Miss Universe Iceland organization was also awarded the Miss Supranational Iceland franchise in 2019. Before Miss Universe Iceland, Miss Iceland (Ungfru Island) Organization franchised the Miss Supranational Iceland franchise and the 1st runner-up went to Miss Supranational. On occasion, when the 1st runner-up does not qualify (due to age) for either contest, a 2nd runner-up is sent.

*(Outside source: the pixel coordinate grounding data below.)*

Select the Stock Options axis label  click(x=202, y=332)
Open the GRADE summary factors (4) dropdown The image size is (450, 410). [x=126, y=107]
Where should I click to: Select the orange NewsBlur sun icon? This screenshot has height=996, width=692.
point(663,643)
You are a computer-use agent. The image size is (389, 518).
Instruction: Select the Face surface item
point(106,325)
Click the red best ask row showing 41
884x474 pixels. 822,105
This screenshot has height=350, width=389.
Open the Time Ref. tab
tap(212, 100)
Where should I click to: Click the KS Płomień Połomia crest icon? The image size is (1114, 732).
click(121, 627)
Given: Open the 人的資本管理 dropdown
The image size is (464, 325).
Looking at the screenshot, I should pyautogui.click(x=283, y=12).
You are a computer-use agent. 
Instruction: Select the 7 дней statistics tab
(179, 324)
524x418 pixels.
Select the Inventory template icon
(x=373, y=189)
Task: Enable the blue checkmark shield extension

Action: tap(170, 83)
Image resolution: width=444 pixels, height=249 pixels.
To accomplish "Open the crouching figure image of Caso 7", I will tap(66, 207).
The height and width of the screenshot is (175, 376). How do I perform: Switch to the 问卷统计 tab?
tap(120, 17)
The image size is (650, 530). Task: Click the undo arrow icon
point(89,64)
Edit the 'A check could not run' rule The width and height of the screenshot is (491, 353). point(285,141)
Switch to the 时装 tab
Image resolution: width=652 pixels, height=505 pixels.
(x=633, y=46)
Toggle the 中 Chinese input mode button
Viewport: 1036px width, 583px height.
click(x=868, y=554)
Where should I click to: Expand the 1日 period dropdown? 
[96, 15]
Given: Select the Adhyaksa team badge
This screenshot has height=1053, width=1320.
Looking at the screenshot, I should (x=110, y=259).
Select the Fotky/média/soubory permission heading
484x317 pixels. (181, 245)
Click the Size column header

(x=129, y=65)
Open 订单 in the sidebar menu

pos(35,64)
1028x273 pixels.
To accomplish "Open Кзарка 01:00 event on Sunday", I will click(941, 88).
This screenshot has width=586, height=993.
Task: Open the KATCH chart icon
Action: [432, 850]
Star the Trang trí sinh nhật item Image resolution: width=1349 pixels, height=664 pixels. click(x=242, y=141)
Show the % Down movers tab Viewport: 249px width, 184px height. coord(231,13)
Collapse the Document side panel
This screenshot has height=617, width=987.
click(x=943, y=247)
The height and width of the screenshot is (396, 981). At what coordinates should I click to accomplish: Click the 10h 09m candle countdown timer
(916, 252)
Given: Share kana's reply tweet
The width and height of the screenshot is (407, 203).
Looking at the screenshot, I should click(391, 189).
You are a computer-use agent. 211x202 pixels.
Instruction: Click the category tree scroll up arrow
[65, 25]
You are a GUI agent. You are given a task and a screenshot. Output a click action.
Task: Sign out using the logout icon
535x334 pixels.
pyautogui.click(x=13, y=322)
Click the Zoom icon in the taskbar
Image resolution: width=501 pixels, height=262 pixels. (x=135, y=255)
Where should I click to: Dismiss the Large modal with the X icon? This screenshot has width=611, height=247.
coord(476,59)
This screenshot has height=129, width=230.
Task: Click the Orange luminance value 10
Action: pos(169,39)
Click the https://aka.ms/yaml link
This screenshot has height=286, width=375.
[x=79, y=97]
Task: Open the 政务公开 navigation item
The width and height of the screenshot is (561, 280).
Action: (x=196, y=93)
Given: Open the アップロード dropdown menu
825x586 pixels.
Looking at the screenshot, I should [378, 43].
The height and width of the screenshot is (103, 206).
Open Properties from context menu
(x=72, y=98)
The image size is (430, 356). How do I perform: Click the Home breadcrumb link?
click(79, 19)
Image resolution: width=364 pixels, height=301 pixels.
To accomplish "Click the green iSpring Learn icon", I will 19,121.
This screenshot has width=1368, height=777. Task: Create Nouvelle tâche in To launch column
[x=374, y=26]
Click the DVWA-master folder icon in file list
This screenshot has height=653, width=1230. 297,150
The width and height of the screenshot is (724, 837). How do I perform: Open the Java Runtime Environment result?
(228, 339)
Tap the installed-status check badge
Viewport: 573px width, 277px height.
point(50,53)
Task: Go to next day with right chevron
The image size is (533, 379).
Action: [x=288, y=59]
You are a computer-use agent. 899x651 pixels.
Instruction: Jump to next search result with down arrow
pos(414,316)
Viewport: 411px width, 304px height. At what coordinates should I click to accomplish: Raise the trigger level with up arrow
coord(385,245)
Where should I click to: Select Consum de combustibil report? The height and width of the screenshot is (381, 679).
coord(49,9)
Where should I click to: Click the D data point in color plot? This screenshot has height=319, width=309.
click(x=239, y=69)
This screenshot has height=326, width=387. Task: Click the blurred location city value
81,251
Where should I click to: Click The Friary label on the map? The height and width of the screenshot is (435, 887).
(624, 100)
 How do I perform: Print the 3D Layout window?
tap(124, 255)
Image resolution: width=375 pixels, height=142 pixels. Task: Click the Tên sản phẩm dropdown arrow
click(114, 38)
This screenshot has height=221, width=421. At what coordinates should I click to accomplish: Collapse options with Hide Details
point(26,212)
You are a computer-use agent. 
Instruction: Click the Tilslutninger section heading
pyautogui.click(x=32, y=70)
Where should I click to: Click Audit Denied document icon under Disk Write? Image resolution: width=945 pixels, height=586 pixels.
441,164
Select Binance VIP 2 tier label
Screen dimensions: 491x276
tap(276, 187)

| Year | Municipality | Ungfrú Ísland―Supranational | Placement at Miss Supranational | Special awards | Notes |
Manuela Hardardottir directorship — a franchise holder to Miss Supranational from 2023
| 2026 | Reykjavík | Hrafnhildur Haraldsdóttir | Top 24 |  |  |
| 2025 | Reykjavík | Lilja Pétursdóttir | Top 12 |  |  |
| 2024 | Reykjavík | Helena Hafbórsdóttir O'Connor | Top 25 |  |  |
| 2023 | Akureyri | Ísabella Þorvaldsdóttir | Unplaced | Miss Talent (Top 8); |  |
Jorge Esteban and Manuela Hardardottir directorship — a franchise holder to Miss Supranational between 2019 and 2022
| 2022 | Mosfellsbær | Íris Freyja Salguero | Unplaced |  |  |
| 2021 | Reykjavík | Disa Dungal | Unplaced |  |  |
Due to the impact of COVID-19 pandemic, no competition held in 2020
| 2019 | Reykjavík | Húgrun Birta Egilsdottir | Top 25 (11th place) | Miss Top Model Europe; |  |

===Miss Cosmo Iceland===

| Year | Municipality | Ungfrú Ísland―Cosmo | Placement at Miss Cosmo | Special awards | Notes |
Manuela Hardardottir directorship — a franchise holder to Miss Cosmo from 2025
| 2025 | Reykjavík | Kristín Anna Jónasdóttir | Unplaced |  | 3rd Runner-up Ungfru Island 2025 was designated to represent Iceland at Miss Cosmo 2025 in Vietnam. |

==Notes==
- Unnur Steinsson was Miss Iceland 1983 and finished in the top five positions at the Miss World finals the same year. She is the mother of Unnur Birna Vilhjálmsdóttir who won the Miss Iceland pageant in 2005 and became Miss World 2005. Steinsson was three months pregnant when she carried Unnur and competed in the 1983 contest, which was strictly forbidden and could have led to disqualification. Her daughter, Unnur, as mentioned, won the pageant 22 years later.
- In 2011, Guðlaug Dagmar Jónasdóttir won second place and Sigríður Dagbjört Ásgeirsdóttir won third place.